§ **ABOUT THIS TASK**
How do the lines below between the ones holding "[Neon- doppelt Rahmen mit" and "Toshiba Air Conditioners (267, 1028)", inclusive, read? Give them again exactly, with no other lines.

§ **TASK MATERIAL**
╔══

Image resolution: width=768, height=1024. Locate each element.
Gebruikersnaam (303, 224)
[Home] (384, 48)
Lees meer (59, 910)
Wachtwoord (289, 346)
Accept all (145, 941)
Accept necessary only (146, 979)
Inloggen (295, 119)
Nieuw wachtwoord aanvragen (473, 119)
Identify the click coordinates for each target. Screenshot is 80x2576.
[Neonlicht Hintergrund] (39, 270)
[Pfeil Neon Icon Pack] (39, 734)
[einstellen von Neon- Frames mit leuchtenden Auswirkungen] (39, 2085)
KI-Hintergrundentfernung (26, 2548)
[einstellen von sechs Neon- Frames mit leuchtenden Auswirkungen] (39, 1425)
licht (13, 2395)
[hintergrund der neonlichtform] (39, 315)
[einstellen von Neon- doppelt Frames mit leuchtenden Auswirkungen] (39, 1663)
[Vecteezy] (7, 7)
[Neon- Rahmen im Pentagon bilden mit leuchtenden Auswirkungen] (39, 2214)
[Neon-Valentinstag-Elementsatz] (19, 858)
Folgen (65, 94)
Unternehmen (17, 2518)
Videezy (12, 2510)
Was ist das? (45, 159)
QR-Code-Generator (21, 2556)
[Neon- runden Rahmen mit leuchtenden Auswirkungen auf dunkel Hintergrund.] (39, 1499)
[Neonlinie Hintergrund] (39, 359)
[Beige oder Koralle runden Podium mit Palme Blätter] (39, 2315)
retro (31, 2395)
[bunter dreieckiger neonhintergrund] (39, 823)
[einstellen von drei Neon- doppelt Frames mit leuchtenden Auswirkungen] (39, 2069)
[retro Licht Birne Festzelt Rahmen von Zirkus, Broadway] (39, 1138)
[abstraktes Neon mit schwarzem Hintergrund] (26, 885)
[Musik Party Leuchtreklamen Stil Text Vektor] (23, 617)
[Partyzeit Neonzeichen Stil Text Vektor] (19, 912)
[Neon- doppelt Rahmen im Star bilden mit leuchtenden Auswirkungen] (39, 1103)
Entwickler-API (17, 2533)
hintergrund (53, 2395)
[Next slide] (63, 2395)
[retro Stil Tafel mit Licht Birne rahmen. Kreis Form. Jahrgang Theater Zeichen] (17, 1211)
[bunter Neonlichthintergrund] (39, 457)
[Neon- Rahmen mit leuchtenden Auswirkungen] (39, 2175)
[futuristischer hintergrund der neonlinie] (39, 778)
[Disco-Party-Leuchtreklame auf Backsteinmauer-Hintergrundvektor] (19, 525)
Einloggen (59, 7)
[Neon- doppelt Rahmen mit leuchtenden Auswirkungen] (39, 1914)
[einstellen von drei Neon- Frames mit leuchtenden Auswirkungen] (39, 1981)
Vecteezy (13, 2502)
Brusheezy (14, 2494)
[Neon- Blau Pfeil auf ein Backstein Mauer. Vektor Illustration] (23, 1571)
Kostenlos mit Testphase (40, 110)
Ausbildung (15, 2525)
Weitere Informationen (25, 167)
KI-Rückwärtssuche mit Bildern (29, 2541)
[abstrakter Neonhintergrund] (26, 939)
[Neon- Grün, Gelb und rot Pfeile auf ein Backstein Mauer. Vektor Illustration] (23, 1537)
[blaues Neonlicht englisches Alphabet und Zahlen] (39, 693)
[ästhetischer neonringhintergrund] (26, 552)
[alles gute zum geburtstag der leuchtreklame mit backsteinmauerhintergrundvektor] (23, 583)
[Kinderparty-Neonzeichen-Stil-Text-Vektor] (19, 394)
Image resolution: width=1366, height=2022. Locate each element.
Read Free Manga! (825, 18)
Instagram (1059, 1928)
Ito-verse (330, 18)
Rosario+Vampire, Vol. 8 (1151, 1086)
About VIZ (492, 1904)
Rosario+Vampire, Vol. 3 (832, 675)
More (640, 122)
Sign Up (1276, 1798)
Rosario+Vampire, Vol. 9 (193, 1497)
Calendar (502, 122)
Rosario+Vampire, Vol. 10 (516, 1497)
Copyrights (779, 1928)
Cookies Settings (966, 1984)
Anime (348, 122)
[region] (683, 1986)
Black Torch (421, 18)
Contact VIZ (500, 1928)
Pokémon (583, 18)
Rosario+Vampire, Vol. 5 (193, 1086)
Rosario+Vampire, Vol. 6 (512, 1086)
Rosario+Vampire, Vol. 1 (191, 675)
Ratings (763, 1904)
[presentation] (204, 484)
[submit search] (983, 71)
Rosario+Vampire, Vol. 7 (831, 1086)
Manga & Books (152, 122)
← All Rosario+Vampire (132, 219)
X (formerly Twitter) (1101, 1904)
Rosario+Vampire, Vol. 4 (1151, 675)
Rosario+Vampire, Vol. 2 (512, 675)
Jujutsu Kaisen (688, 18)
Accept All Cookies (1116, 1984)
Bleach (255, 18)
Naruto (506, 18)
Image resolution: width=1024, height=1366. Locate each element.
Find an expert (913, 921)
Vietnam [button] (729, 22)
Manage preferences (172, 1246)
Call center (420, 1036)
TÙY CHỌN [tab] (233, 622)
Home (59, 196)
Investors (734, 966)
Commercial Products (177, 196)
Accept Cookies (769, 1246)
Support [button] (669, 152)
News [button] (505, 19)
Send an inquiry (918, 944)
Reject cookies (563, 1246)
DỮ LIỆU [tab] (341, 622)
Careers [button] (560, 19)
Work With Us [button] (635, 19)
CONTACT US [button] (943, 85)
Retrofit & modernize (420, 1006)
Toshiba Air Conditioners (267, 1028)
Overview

╚══

§ **PROBLEM SOLUTION**
[Neon- doppelt Rahmen mit leuchtenden Auswirkungen] (39, 1914)
[einstellen von drei Neon- Frames mit leuchtenden Auswirkungen] (39, 1981)
Vecteezy (13, 2502)
Brusheezy (14, 2494)
[Neon- Blau Pfeil auf ein Backstein Mauer. Vektor Illustration] (23, 1571)
Kostenlos mit Testphase (40, 110)
Ausbildung (15, 2525)
Weitere Informationen (25, 167)
KI-Rückwärtssuche mit Bildern (29, 2541)
[abstrakter Neonhintergrund] (26, 939)
[Neon- Grün, Gelb und rot Pfeile auf ein Backstein Mauer. Vektor Illustration] (23, 1537)
[blaues Neonlicht englisches Alphabet und Zahlen] (39, 693)
[ästhetischer neonringhintergrund] (26, 552)
[alles gute zum geburtstag der leuchtreklame mit backsteinmauerhintergrundvektor] (23, 583)
[Kinderparty-Neonzeichen-Stil-Text-Vektor] (19, 394)
Image resolution: width=1366, height=2022. Locate each element.
Read Free Manga! (825, 18)
Instagram (1059, 1928)
Ito-verse (330, 18)
Rosario+Vampire, Vol. 8 (1151, 1086)
About VIZ (492, 1904)
Rosario+Vampire, Vol. 3 (832, 675)
More (640, 122)
Sign Up (1276, 1798)
Rosario+Vampire, Vol. 9 (193, 1497)
Calendar (502, 122)
Rosario+Vampire, Vol. 10 (516, 1497)
Copyrights (779, 1928)
Cookies Settings (966, 1984)
Anime (348, 122)
[region] (683, 1986)
Black Torch (421, 18)
Contact VIZ (500, 1928)
Pokémon (583, 18)
Rosario+Vampire, Vol. 5 (193, 1086)
Rosario+Vampire, Vol. 6 (512, 1086)
Rosario+Vampire, Vol. 1 (191, 675)
Ratings (763, 1904)
[presentation] (204, 484)
[submit search] (983, 71)
Rosario+Vampire, Vol. 7 (831, 1086)
Manga & Books (152, 122)
← All Rosario+Vampire (132, 219)
X (formerly Twitter) (1101, 1904)
Rosario+Vampire, Vol. 4 (1151, 675)
Rosario+Vampire, Vol. 2 (512, 675)
Jujutsu Kaisen (688, 18)
Accept All Cookies (1116, 1984)
Bleach (255, 18)
Naruto (506, 18)
Image resolution: width=1024, height=1366. Locate each element.
Find an expert (913, 921)
Vietnam [button] (729, 22)
Manage preferences (172, 1246)
Call center (420, 1036)
TÙY CHỌN [tab] (233, 622)
Home (59, 196)
Investors (734, 966)
Commercial Products (177, 196)
Accept Cookies (769, 1246)
Support [button] (669, 152)
News [button] (505, 19)
Send an inquiry (918, 944)
Reject cookies (563, 1246)
DỮ LIỆU [tab] (341, 622)
Careers [button] (560, 19)
Work With Us [button] (635, 19)
CONTACT US [button] (943, 85)
Retrofit & modernize (420, 1006)
Toshiba Air Conditioners (267, 1028)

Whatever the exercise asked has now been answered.